• _Required work_: Begin at the line where "Tap the 10 000,00 Ft price label" appears and reproduce exactly every line through the end of the data below, both included, skipping pictures.

• _Data for review_:
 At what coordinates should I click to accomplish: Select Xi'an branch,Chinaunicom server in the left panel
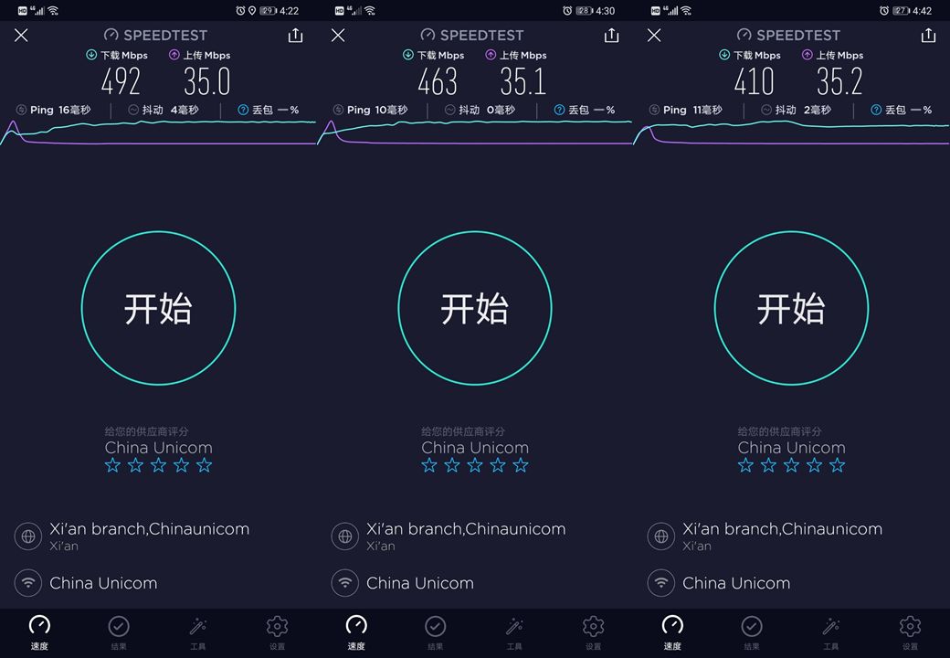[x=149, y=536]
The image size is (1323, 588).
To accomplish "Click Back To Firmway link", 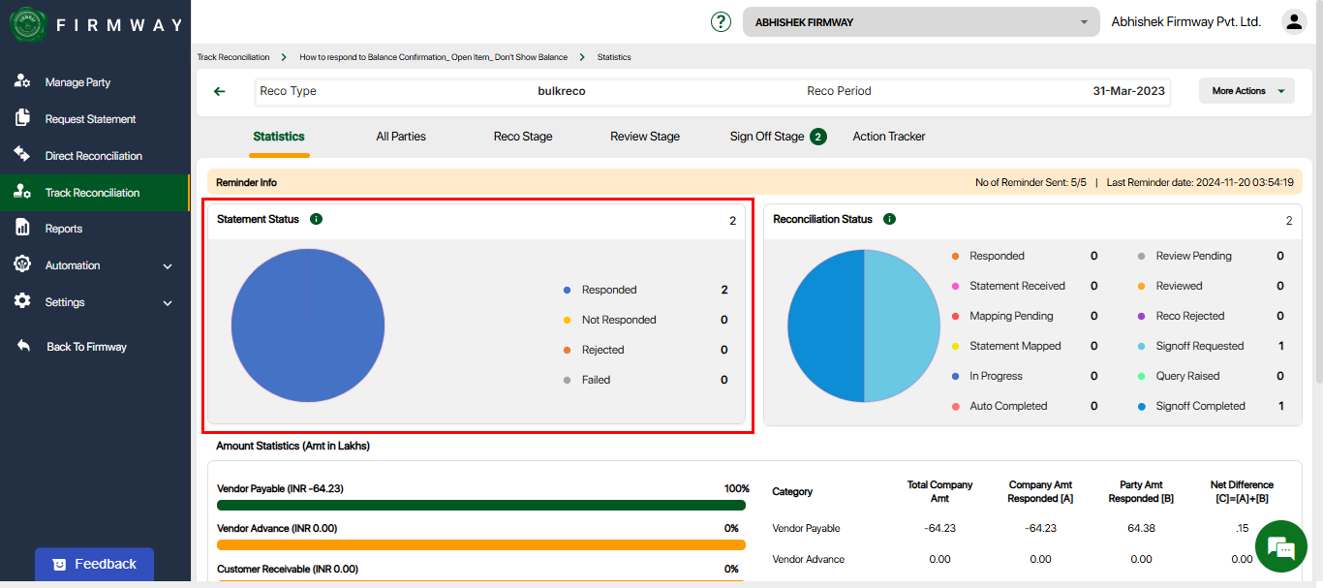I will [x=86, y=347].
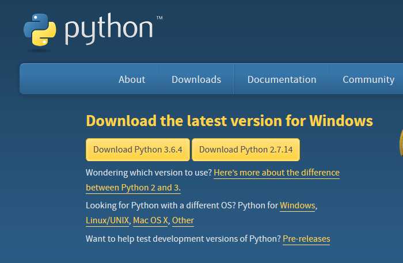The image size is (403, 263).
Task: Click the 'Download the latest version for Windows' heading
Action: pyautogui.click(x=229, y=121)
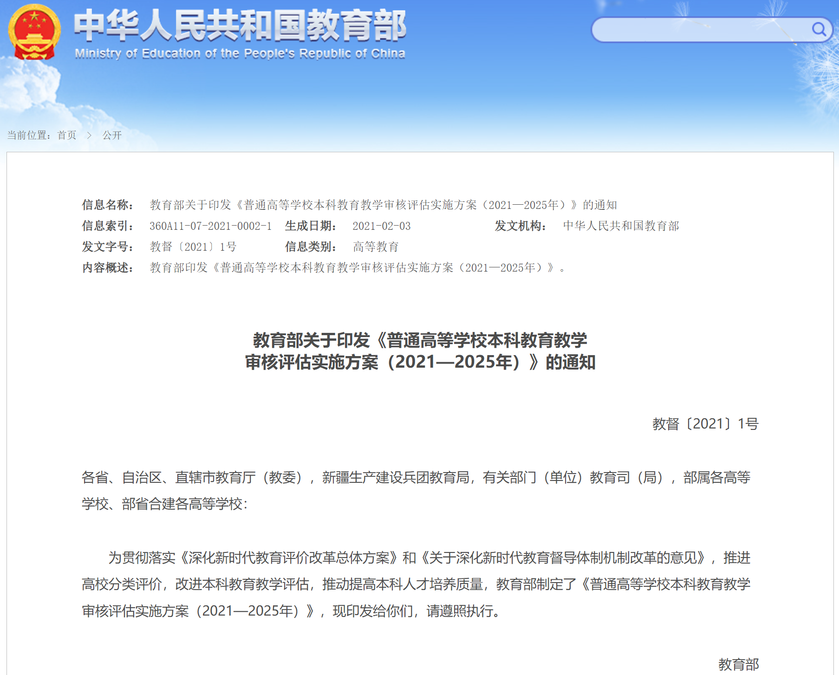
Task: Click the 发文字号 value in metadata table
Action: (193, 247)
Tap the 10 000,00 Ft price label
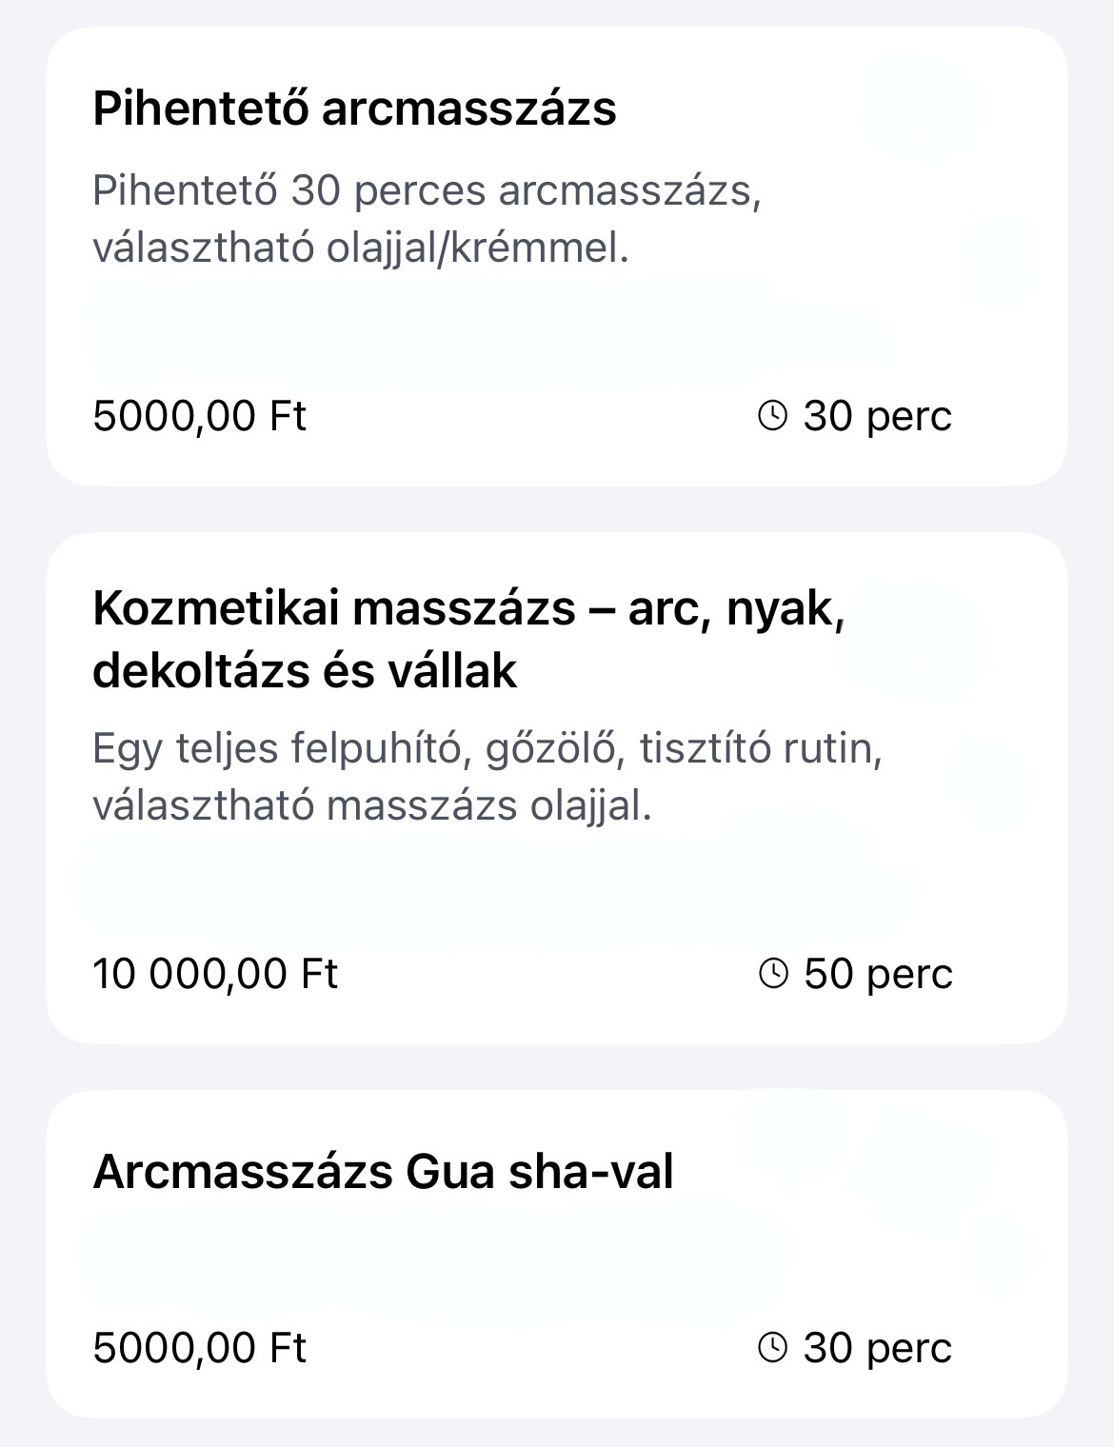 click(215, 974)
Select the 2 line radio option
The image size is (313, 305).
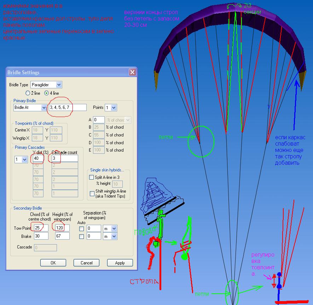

• _Your response_:
Tap the 10 000,00 Ft price label
 click(215, 974)
Select the 2 line radio option
The image size is (313, 305).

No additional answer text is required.